◆ Challenges
a. In the battery waterproofing thread, how long should a dipped battery pack hang before the next coat?
b. Rewrite the stretch of the battery waterproofing thread from "That's the stuff" through "and then repeat.", swapping "Lowe's" for "Home Depot".

[START Article]

# Plastic dip battery waterproofing (for MagicShine, etc)



## tscheezy (Dec 19, 2003)

Some battery packs aren't really waterproofed very effectively, so a good plastic dip is in order. This is after 3 coats in Plasti Dip. Seems like decent stuff.


----------



## Flyer (Jan 25, 2004)

Nicely done!


----------



## tscheezy (Dec 19, 2003)

I will add that you shouldn't overdo it. My batteries fit pretty snug in their nylon pouches now. They still go in with some wiggling, but another coat and I would have been in trouble.


----------



## dapedaler (Dec 26, 2009)

Nice fix. I sell MagicShines on E-Bay, and wet batteries have been my number one return for warranty. A little silicone sealer on the ends of the pack is a quick and low cost fix, though not as durable as what you have done.









Jim Harger "dapedaler"
Nova Bike Lights
[email protected]


----------



## Pulse- (Jun 12, 2007)

how about using isolating tape to seal magicshine battery?


----------



## gmcttr (Oct 7, 2006)

Pulse- said:


> how about using isolating tape to seal magicshine battery?


Just make sure you don't add so much bulk that it will no longer fit in the cloth case.


----------



## tech44 (Dec 28, 2005)

*More Info*



tscheezy said:


> Some battery packs aren't really waterproofed very effectively, so a good plastic dip is in order. This is after 3 coats in Plasti Dip. Seems like decent stuff.


Are there different types of dip or just one? I think I might try this.


----------



## gmcttr (Oct 7, 2006)

http://www.plastidip.com/

I used the liquid tape on both ends of the battery. It is very thin and took several coats. I have the regular plastidip but have not tried it yet.


----------



## tscheezy (Dec 19, 2003)

gmcttr said:


> http://www.plastidip.com/


That's the stuff I used. I got it at Lowe's in the paint section. It was in the rack with the spray paints. You slowly lower the battery pack down into the can of liquid, then slowly (over the course of about 15-20 seconds) lift the battery back out. Hang it up for about 45 minutes, and then repeat.


----------



## sid vicious (Oct 26, 2009)

[END Article]
[START Information supplied]

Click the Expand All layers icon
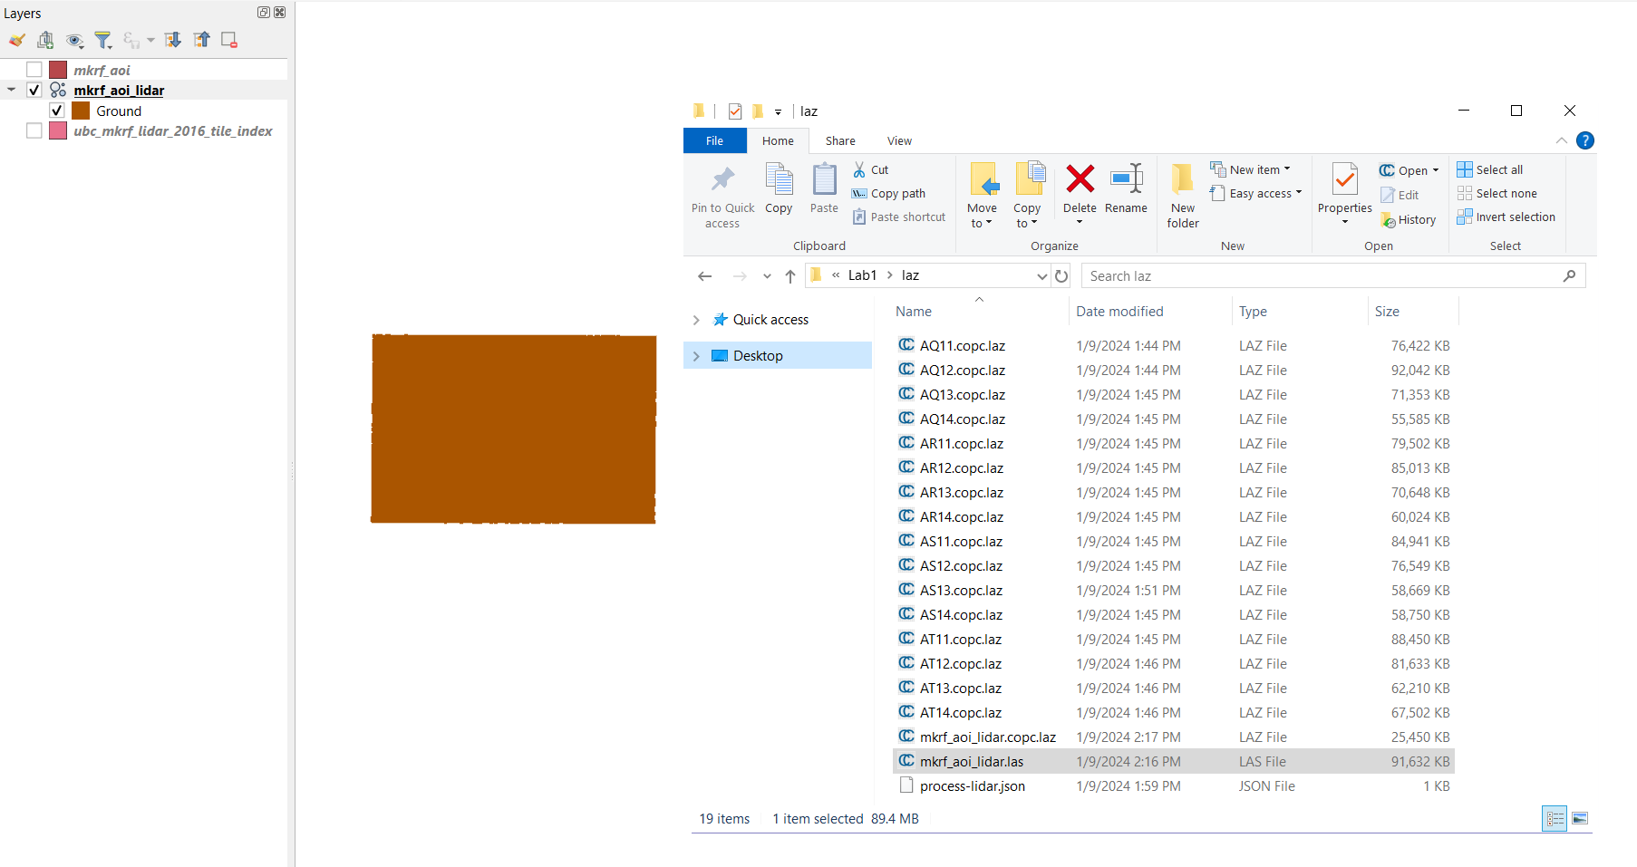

[END Information supplied]

◆ Answers given
a. About 45 minutes.

b.
That's the stuff I used. I got it at Home Depot in the paint section. It was in the rack with the spray paints. You slowly lower the battery pack down into the can of liquid, then slowly (over the course of about 15-20 seconds) lift the battery back out. Hang it up for about 45 minutes, and then repeat.